ASSIGNED TASK: Transcribe exactly the stretch of lines beginning at the one containing "You are a computer-use" and closing with the last line of the entries below. Omit images.

(Records from a data source)
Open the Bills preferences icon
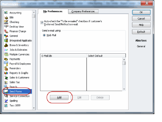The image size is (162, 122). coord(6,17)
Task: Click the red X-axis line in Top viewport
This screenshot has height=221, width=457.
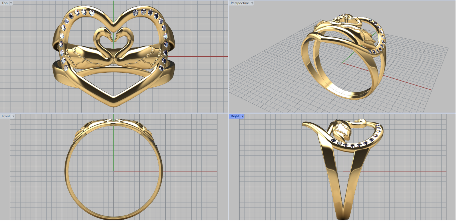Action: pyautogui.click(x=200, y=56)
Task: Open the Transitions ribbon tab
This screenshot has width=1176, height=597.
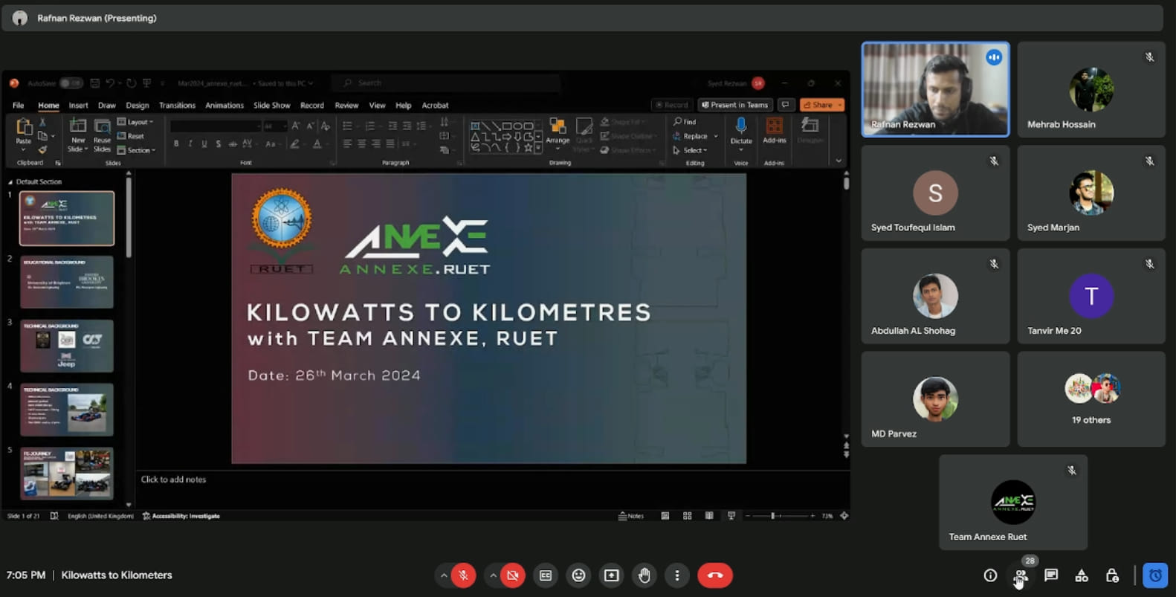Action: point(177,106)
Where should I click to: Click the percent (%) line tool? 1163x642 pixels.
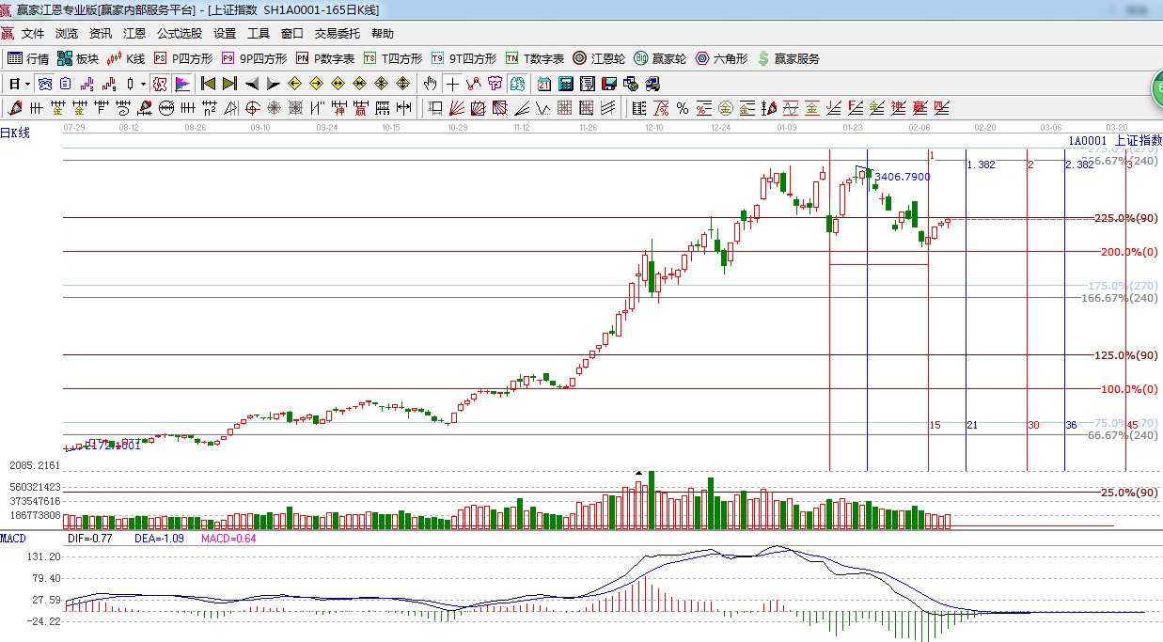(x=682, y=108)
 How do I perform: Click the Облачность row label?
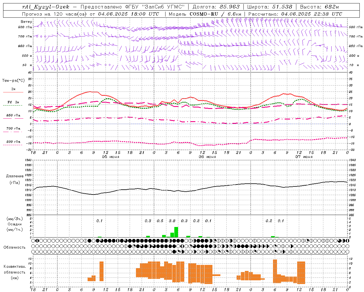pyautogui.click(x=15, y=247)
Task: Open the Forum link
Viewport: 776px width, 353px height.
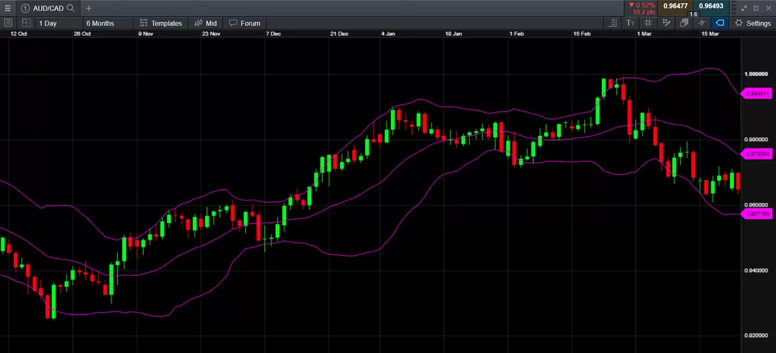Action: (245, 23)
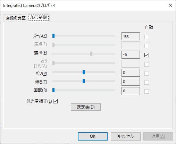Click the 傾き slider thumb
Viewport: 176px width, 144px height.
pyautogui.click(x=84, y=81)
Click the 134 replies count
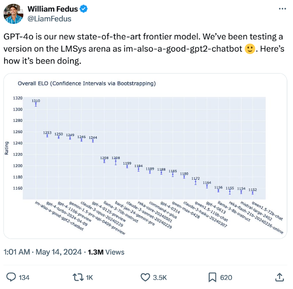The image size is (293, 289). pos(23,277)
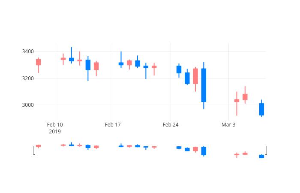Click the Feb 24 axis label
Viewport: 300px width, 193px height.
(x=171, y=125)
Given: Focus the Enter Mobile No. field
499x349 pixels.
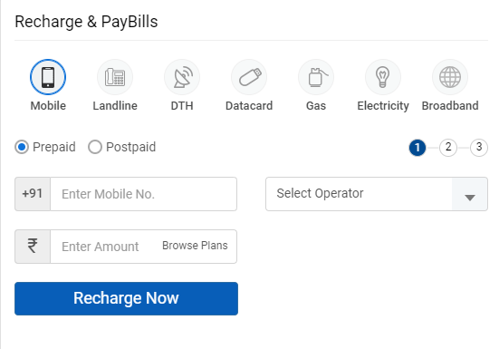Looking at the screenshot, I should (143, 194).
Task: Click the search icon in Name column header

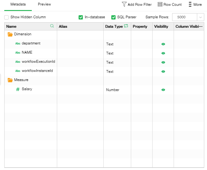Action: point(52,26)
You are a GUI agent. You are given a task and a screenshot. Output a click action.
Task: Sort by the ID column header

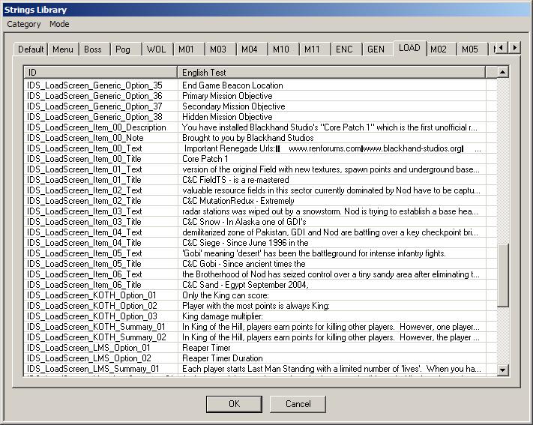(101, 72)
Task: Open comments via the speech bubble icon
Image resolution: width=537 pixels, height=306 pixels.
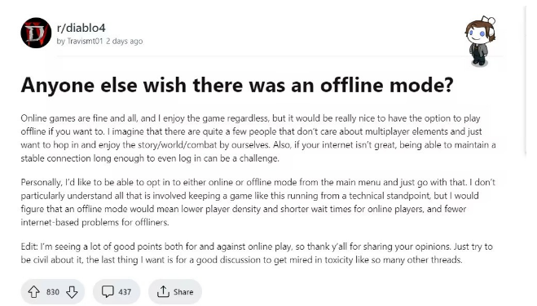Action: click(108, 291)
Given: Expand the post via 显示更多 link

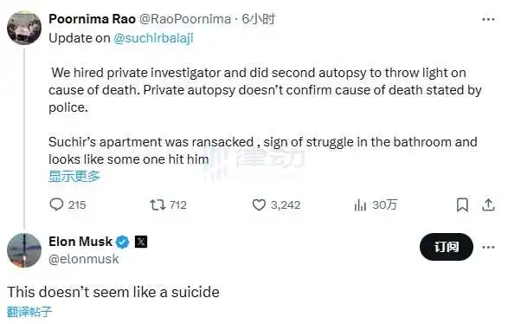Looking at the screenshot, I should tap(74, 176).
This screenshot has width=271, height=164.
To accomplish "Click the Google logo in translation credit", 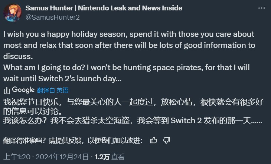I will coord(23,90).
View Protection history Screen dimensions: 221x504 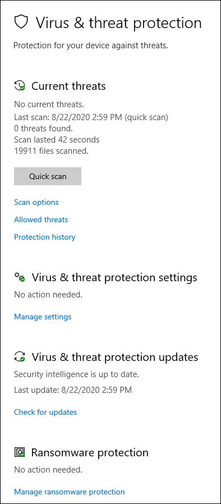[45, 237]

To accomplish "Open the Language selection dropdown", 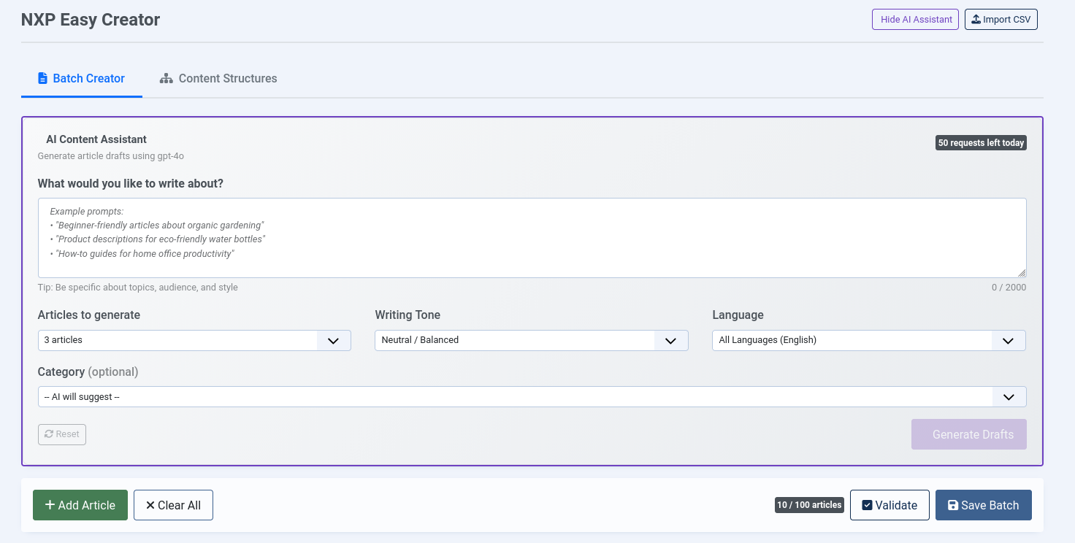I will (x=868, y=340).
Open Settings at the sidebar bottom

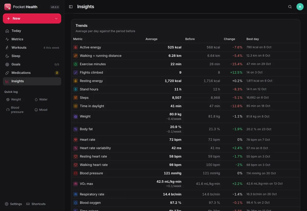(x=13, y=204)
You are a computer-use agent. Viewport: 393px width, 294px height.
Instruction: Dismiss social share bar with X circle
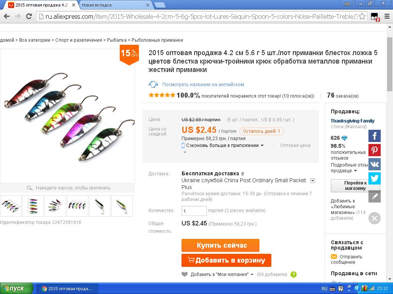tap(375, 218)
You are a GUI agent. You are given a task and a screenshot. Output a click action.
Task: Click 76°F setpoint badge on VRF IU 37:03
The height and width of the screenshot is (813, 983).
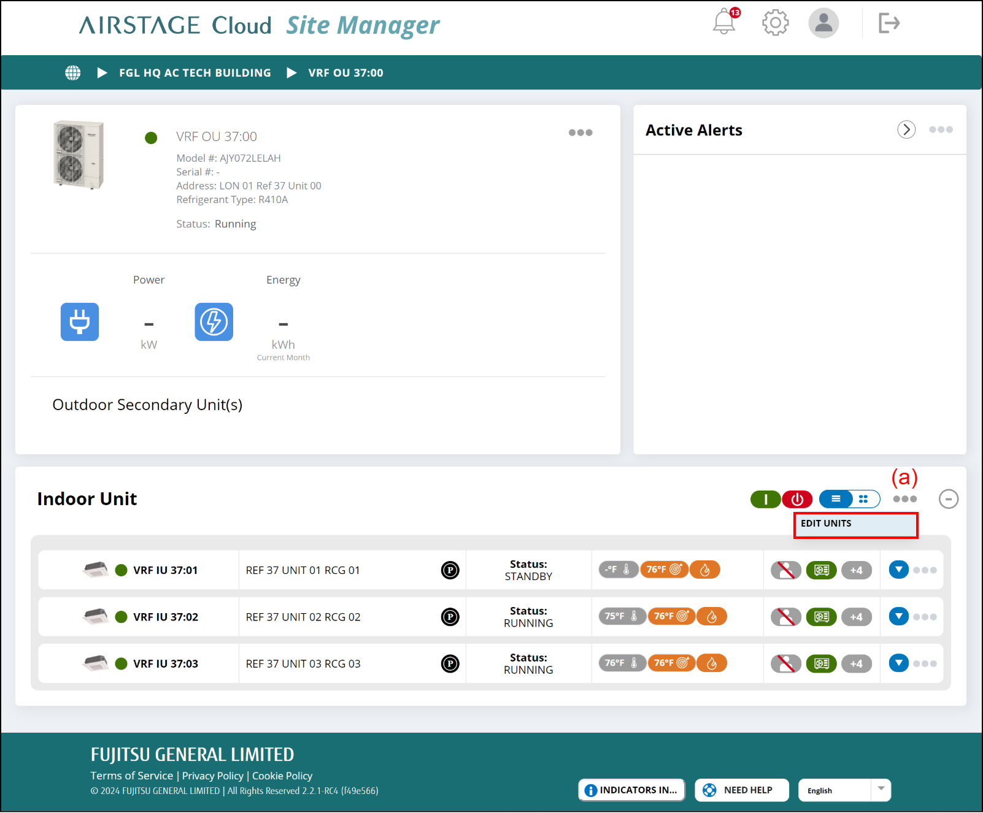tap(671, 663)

WRITTEN SOLUTION:
You are a computer-use agent. Viewport: 393px width, 294px height.
Instruction: Dismiss social share bar with X circle
tap(375, 218)
You are a GUI agent. You are given a task and a screenshot. Output a click action.
Task: Click 76°F setpoint badge on VRF IU 37:03
The height and width of the screenshot is (813, 983).
tap(671, 663)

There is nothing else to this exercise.